If a company does not have up to date and complete visibility into 100% of its computer network topology, they, like United, are at risk of major network outages. Without 100% coverage of their computer networks, finding and fixing the cause of an outage or slowdown is time consuming. The man hours and SWAT team approach dedicated to finding and fixing the problem, as well as lost business opportunities, can be extremely costly. It’s well documented that in today’s world of ecommerce, the competition is one click away.
Additionally Twitter, Facebook, Snapchat and other social media enable bad service experiences to trend at lighting speed across the globe, thereby damaging a company’s reputation and impacting future business. For example, the news channels were riddled with customers vowing to never fly United again. The impact of this outage may be felt for years to come.
How can network outages like the one at United be avoided? Early detection of network issues are the key and network monitoring is the answer.

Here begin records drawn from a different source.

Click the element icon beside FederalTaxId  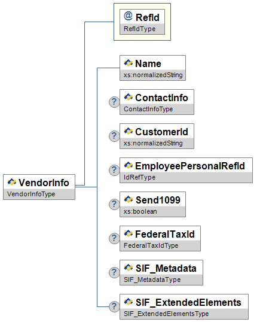pyautogui.click(x=129, y=233)
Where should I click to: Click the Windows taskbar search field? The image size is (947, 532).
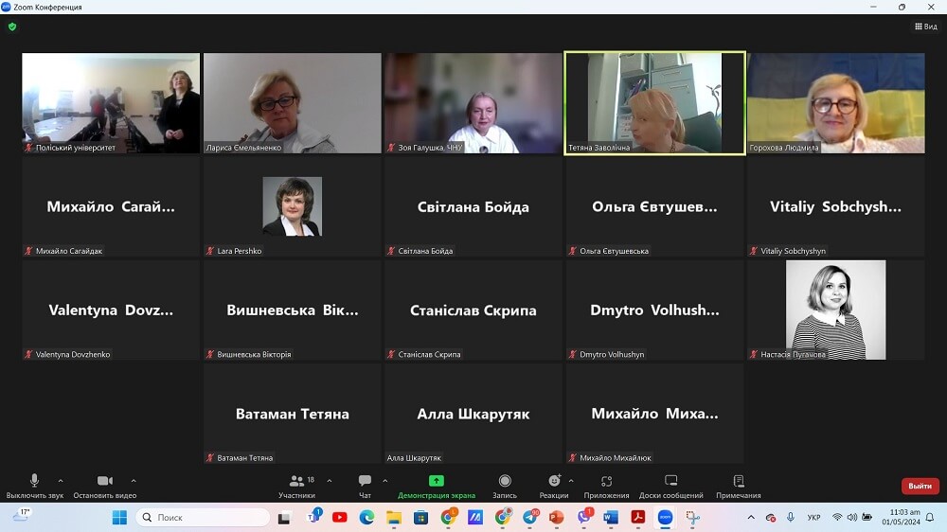point(204,518)
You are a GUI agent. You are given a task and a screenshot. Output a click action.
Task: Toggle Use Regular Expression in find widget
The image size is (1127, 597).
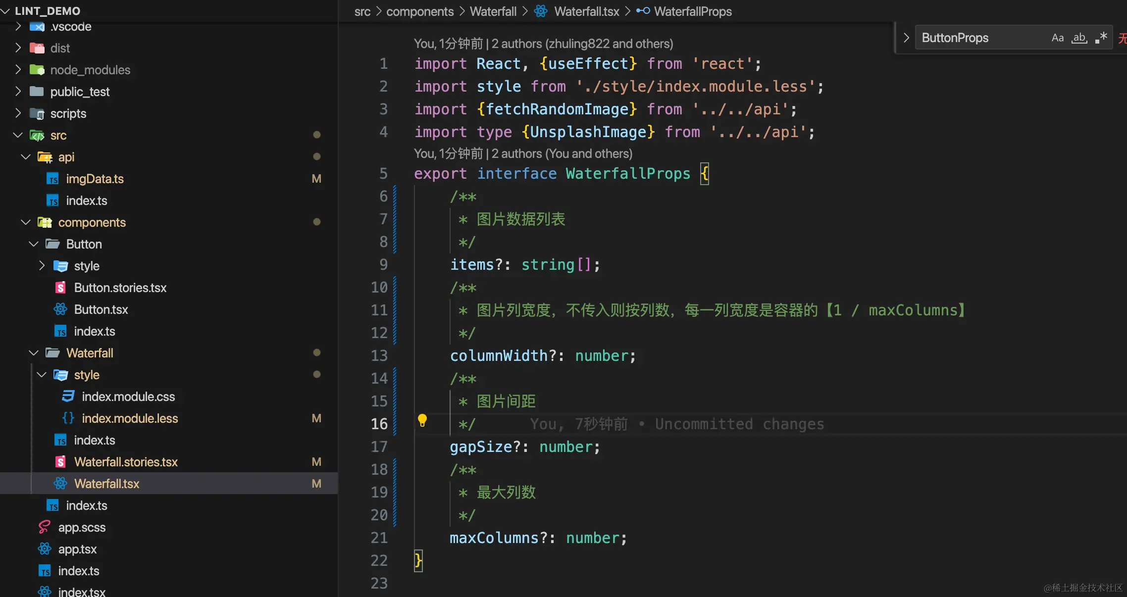1101,38
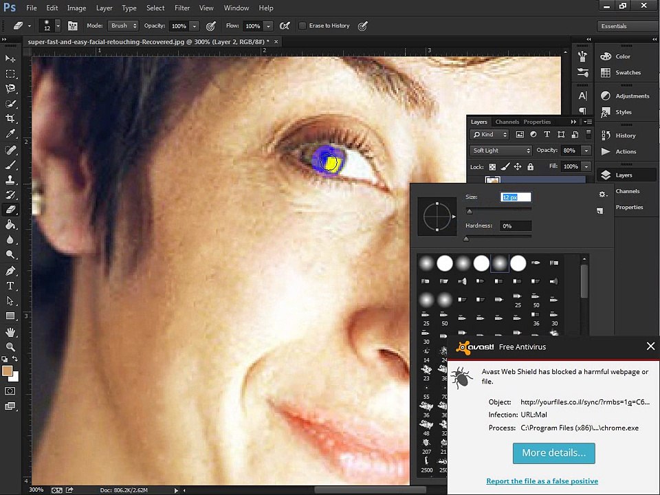This screenshot has width=660, height=495.
Task: Click the brush Size input field
Action: point(516,197)
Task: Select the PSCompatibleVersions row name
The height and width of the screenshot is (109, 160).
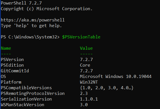Action: click(26, 88)
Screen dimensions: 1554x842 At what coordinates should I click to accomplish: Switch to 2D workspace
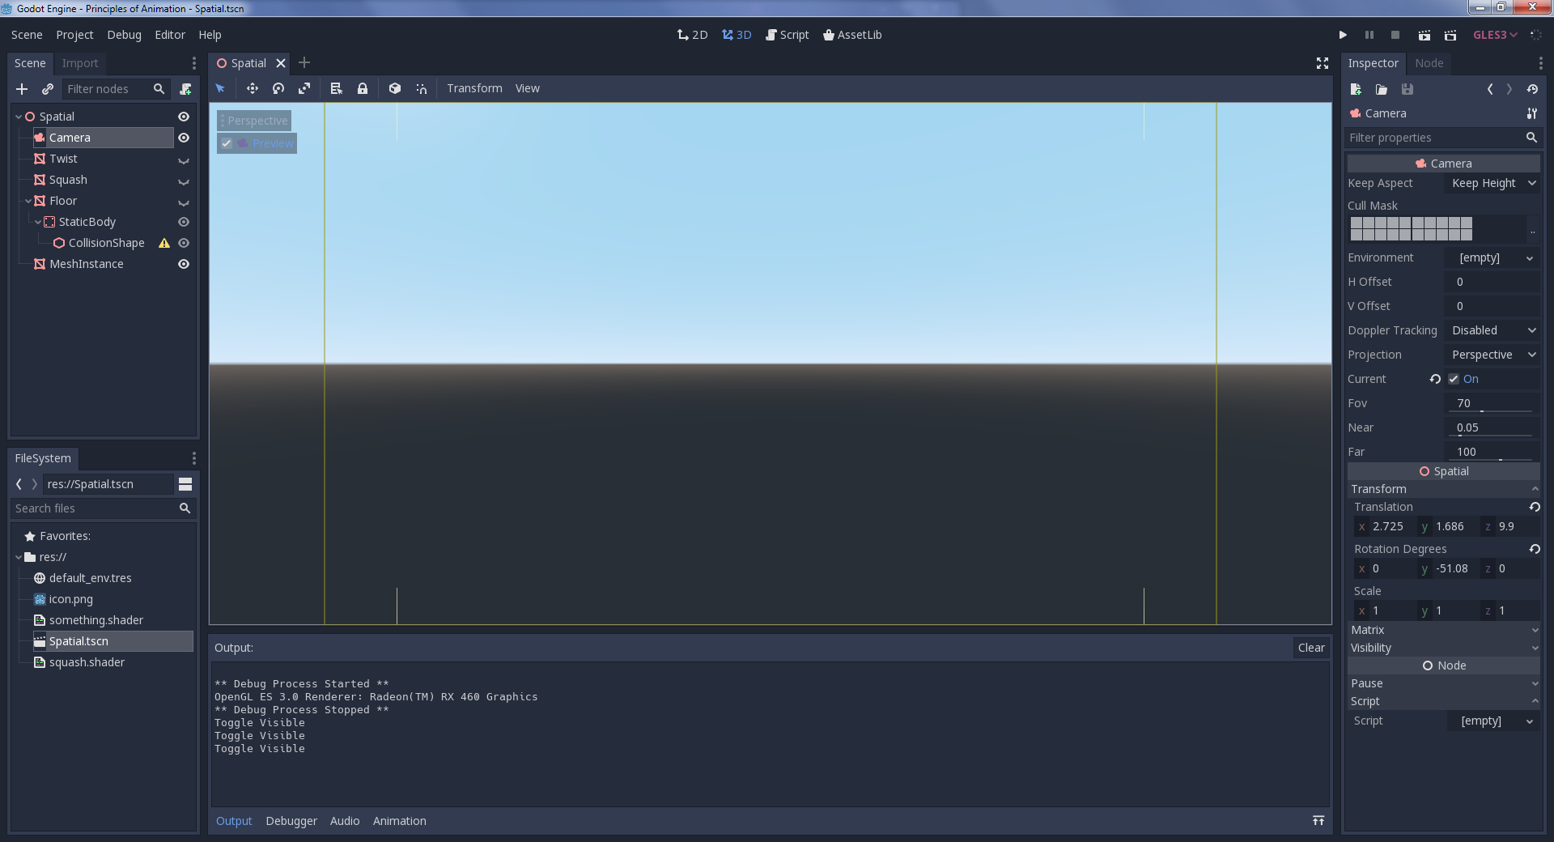692,35
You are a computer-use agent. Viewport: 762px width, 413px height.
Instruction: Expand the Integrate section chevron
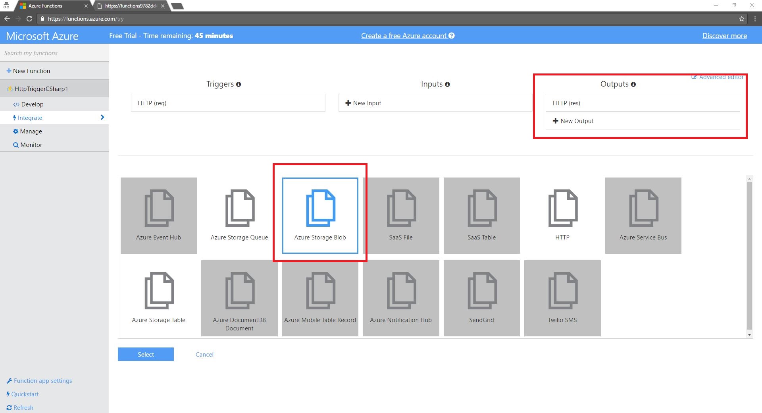click(102, 118)
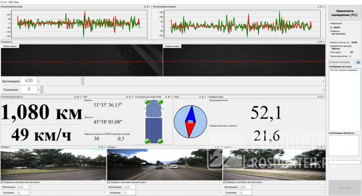Click front-left green sensor status indicator
Screen dimensions: 362x196
pos(147,102)
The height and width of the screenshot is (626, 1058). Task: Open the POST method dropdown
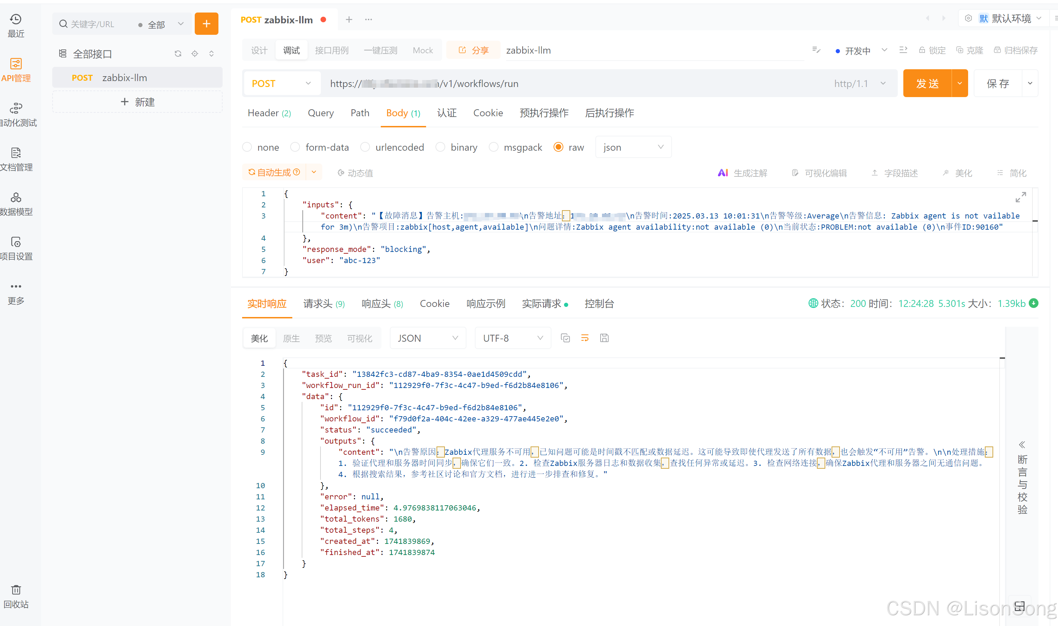point(281,84)
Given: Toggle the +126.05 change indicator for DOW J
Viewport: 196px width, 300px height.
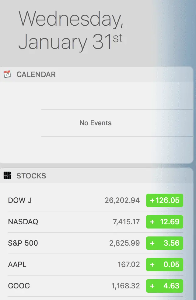Looking at the screenshot, I should point(164,200).
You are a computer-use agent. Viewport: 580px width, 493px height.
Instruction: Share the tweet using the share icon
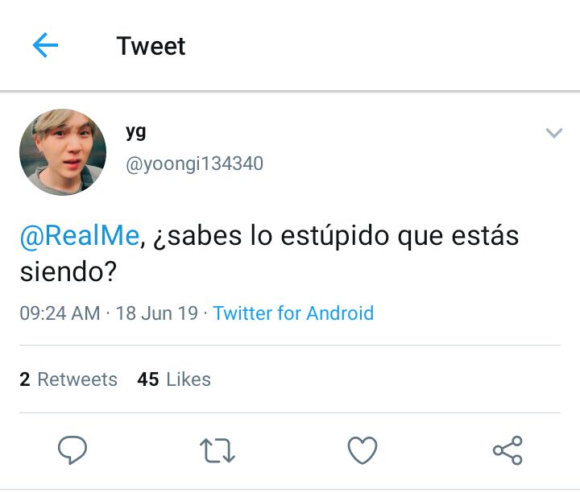508,450
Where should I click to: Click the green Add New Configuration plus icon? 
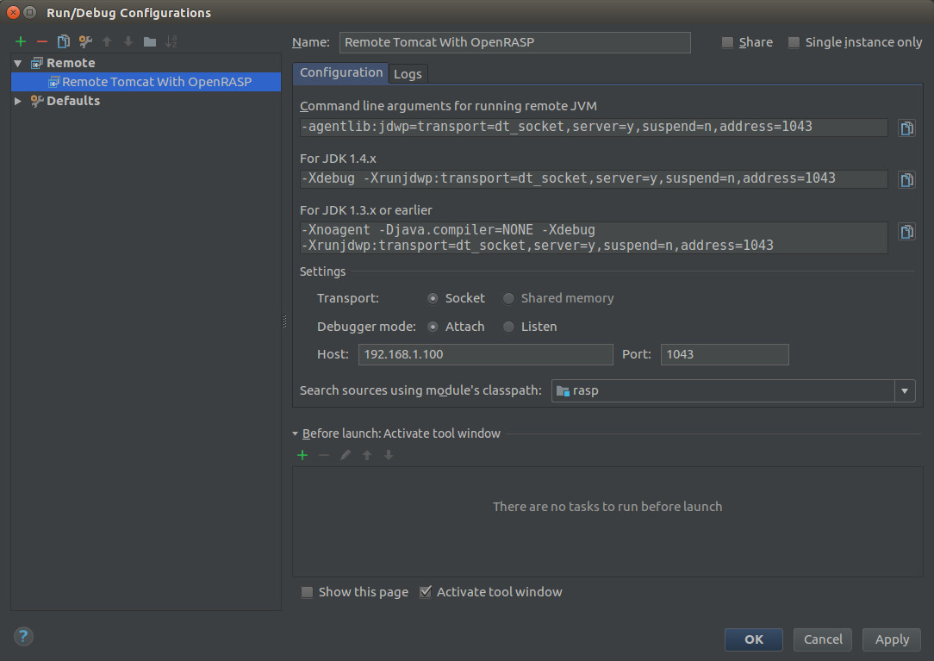point(21,41)
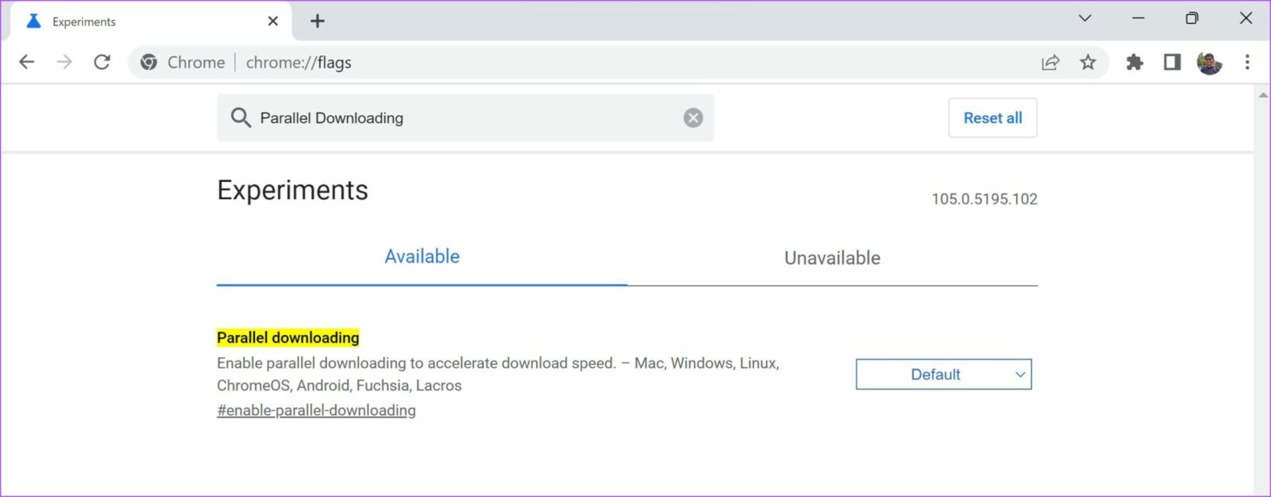Click the magnifying glass in the search field

241,117
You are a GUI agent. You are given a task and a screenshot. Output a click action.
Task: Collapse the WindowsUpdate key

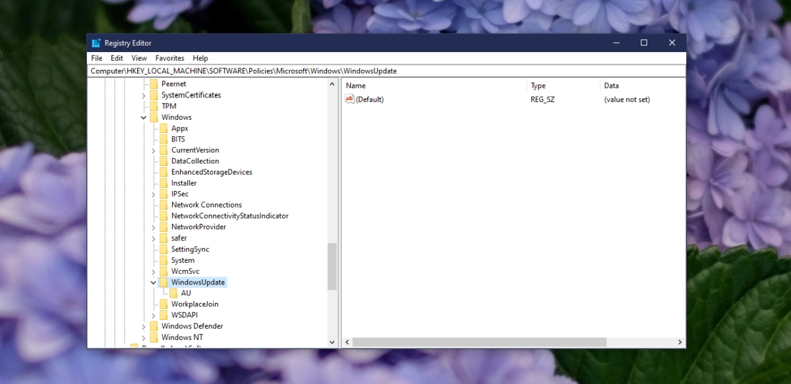[x=154, y=281]
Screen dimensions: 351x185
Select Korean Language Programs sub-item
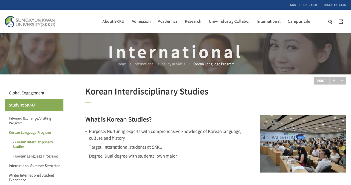coord(36,156)
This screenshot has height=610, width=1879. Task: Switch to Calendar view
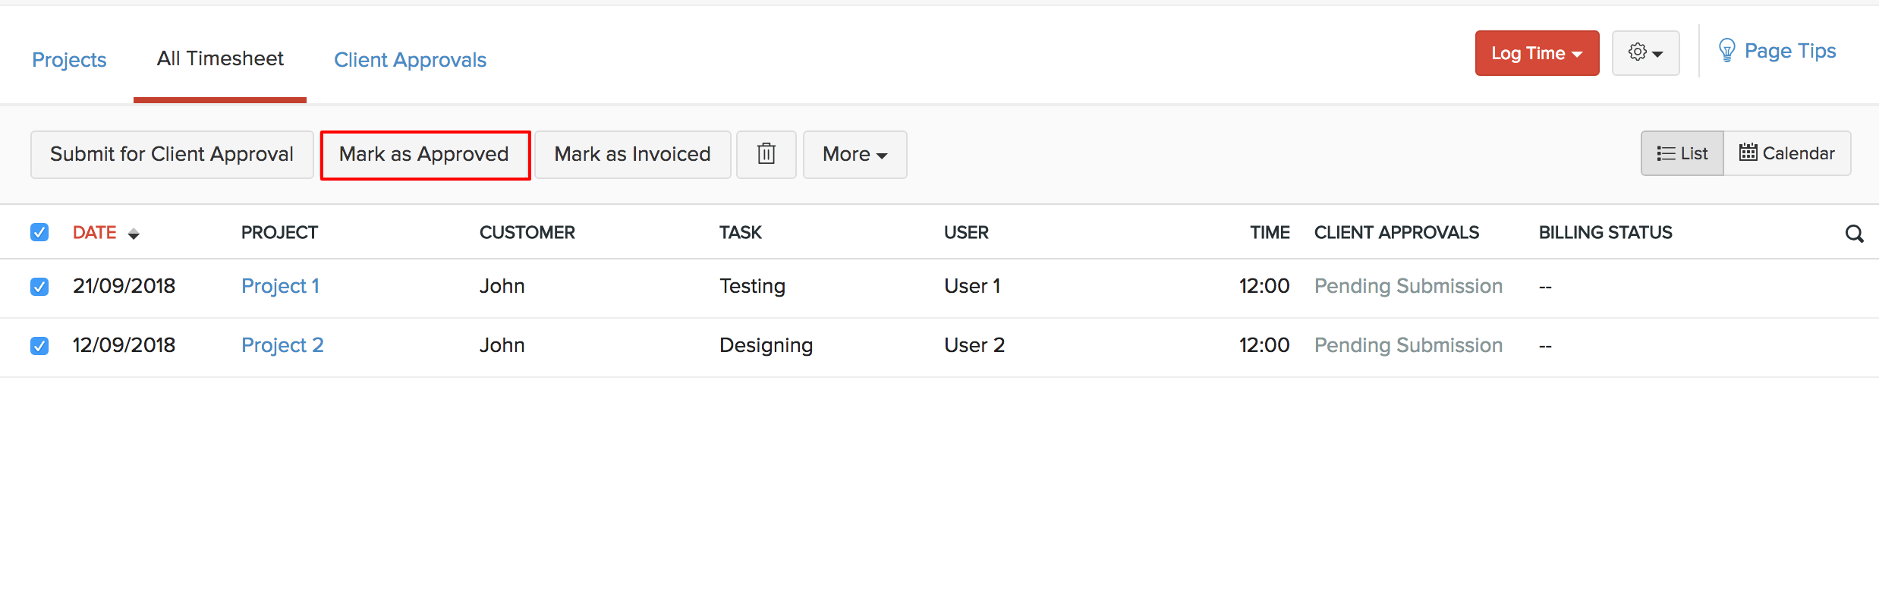(x=1786, y=153)
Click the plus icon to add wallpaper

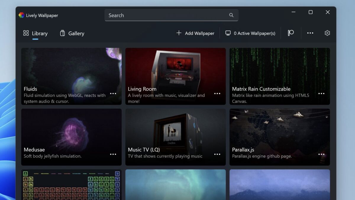179,33

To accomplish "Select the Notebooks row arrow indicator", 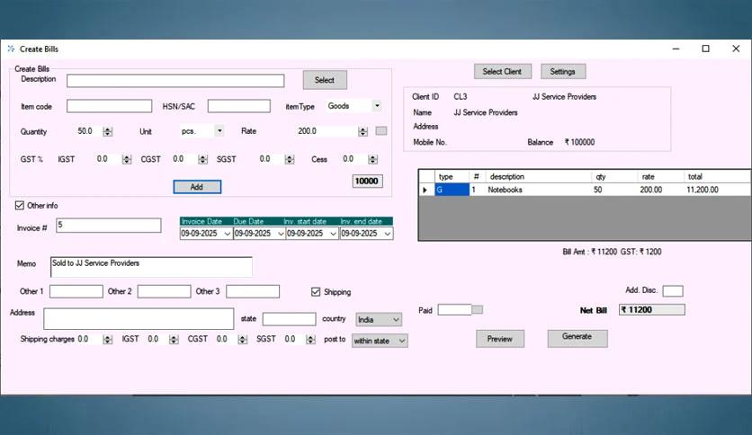I will 425,190.
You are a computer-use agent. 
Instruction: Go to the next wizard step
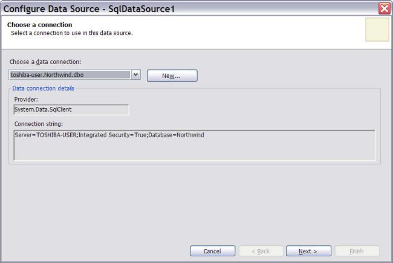308,251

All companies like United monitor their networks. The greatest challenge is monitoring the entire network, that is to say 100% coverage of all network infrastructure. The fact is not all network monitoring solutions are up to the task.
Many commercially available solutions do not automatically detect changes in network architecture. If networking equipment is added and goes undetected, then it won’t or can’t be monitored. Unmonitored network equipment creates exposure to security breaches, exposure to faults and slowdown that impact end user experience, and exposure to outages. Furthermore, because the network equipment is unknown and undocumented, it’s often difficult to physically locate, thereby increasing mean time to recovery and repair.
What’s needed is a monitoring solution that continuously searches for changes in network topology and alerts network managers when there’s a change, specifically if that change is an unmonitored piece of network equipment. Then, and only then, can one insure that 100% of a company’s critical IT network is protected from faults and failures like the one United experienced in July of 2015.